Saved data entries
+ + + +

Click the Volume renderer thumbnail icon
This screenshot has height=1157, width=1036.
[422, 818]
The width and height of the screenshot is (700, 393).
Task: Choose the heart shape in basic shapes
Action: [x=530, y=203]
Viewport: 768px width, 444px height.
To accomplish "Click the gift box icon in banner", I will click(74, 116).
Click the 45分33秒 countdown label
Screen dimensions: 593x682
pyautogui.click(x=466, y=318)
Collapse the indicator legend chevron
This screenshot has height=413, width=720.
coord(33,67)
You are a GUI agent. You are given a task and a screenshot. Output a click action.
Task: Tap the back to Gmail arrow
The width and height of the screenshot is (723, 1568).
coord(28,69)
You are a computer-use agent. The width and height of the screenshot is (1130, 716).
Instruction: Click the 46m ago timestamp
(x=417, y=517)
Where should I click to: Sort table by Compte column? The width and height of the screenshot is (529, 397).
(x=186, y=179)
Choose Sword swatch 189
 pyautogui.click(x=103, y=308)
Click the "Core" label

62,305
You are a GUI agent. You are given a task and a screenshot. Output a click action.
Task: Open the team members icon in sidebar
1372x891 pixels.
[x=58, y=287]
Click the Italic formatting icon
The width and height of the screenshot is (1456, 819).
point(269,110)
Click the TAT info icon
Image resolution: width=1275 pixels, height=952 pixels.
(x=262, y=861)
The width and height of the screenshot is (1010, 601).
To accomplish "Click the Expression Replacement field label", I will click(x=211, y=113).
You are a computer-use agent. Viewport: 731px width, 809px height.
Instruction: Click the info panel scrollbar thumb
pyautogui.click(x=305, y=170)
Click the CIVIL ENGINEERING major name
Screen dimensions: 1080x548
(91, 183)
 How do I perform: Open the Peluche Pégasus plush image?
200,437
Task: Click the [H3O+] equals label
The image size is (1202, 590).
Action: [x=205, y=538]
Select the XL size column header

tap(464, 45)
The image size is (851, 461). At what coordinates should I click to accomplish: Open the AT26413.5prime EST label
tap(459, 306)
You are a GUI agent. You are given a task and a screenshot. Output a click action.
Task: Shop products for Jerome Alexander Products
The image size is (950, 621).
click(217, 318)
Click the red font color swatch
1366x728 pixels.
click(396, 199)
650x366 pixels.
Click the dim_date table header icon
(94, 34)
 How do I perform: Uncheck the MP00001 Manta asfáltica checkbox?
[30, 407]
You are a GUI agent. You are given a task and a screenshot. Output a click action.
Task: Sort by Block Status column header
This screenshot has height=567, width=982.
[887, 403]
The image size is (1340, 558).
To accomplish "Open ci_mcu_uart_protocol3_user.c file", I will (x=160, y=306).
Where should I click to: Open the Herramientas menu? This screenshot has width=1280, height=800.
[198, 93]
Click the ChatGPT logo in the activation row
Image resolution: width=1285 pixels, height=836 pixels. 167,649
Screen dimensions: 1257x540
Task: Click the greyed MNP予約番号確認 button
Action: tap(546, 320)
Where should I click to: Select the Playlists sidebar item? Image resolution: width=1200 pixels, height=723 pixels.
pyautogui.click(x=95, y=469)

+ + + +

Beginning with the first line and ending with the last, restate the data word for word.

» **SOLUTION TO THIS PROBLEM**
Click the Volume renderer thumbnail icon
This screenshot has height=1157, width=1036.
[422, 818]
The width and height of the screenshot is (700, 393).
Task: Choose the heart shape in basic shapes
Action: [x=530, y=203]
Viewport: 768px width, 444px height.
To accomplish "Click the gift box icon in banner", I will click(74, 116).
Click the 45分33秒 countdown label
Screen dimensions: 593x682
pyautogui.click(x=466, y=318)
Collapse the indicator legend chevron
This screenshot has height=413, width=720.
coord(33,67)
You are a GUI agent. You are given a task and a screenshot. Output a click action.
Task: Tap the back to Gmail arrow
The width and height of the screenshot is (723, 1568).
coord(28,69)
You are a computer-use agent. The width and height of the screenshot is (1130, 716).
Instruction: Click the 46m ago timestamp
(x=417, y=517)
Where should I click to: Sort table by Compte column? The width and height of the screenshot is (529, 397).
(x=186, y=179)
Choose Sword swatch 189
 pyautogui.click(x=103, y=308)
Click the "Core" label

62,305
You are a GUI agent. You are given a task and a screenshot. Output a click action.
Task: Open the team members icon in sidebar
1372x891 pixels.
[x=58, y=287]
Click the Italic formatting icon
The width and height of the screenshot is (1456, 819).
point(269,110)
Click the TAT info icon
Image resolution: width=1275 pixels, height=952 pixels.
(x=262, y=861)
The width and height of the screenshot is (1010, 601).
To accomplish "Click the Expression Replacement field label", I will click(x=211, y=113).
You are a computer-use agent. Viewport: 731px width, 809px height.
Instruction: Click the info panel scrollbar thumb
pyautogui.click(x=305, y=170)
Click the CIVIL ENGINEERING major name
Screen dimensions: 1080x548
(91, 183)
 How do I perform: Open the Peluche Pégasus plush image?
200,437
Task: Click the [H3O+] equals label
The image size is (1202, 590).
Action: [x=205, y=538]
Select the XL size column header

tap(464, 45)
The image size is (851, 461). At what coordinates should I click to accomplish: Open the AT26413.5prime EST label
tap(459, 306)
You are a GUI agent. You are given a task and a screenshot. Output a click action.
Task: Shop products for Jerome Alexander Products
The image size is (950, 621).
click(217, 318)
Click the red font color swatch
1366x728 pixels.
click(396, 199)
650x366 pixels.
Click the dim_date table header icon
(94, 34)
 How do I perform: Uncheck the MP00001 Manta asfáltica checkbox?
[30, 407]
You are a GUI agent. You are given a task and a screenshot. Output a click action.
Task: Sort by Block Status column header
This screenshot has height=567, width=982.
[887, 403]
The image size is (1340, 558).
To accomplish "Open ci_mcu_uart_protocol3_user.c file", I will (x=160, y=306).
Where should I click to: Open the Herramientas menu? This screenshot has width=1280, height=800.
[198, 93]
Click the ChatGPT logo in the activation row
Image resolution: width=1285 pixels, height=836 pixels. 167,649
Screen dimensions: 1257x540
Task: Click the greyed MNP予約番号確認 button
Action: tap(546, 320)
Where should I click to: Select the Playlists sidebar item? Image resolution: width=1200 pixels, height=723 pixels.
pyautogui.click(x=95, y=469)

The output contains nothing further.